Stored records
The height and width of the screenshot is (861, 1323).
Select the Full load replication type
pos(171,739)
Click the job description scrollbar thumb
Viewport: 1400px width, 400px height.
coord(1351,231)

**What you are asked to do**
Transcribe each entry precisely, missing none.

**Answer box**
The height and width of the screenshot is (861, 1323).
Select the Full load replication type
pos(171,739)
Click the job description scrollbar thumb
Viewport: 1400px width, 400px height.
coord(1351,231)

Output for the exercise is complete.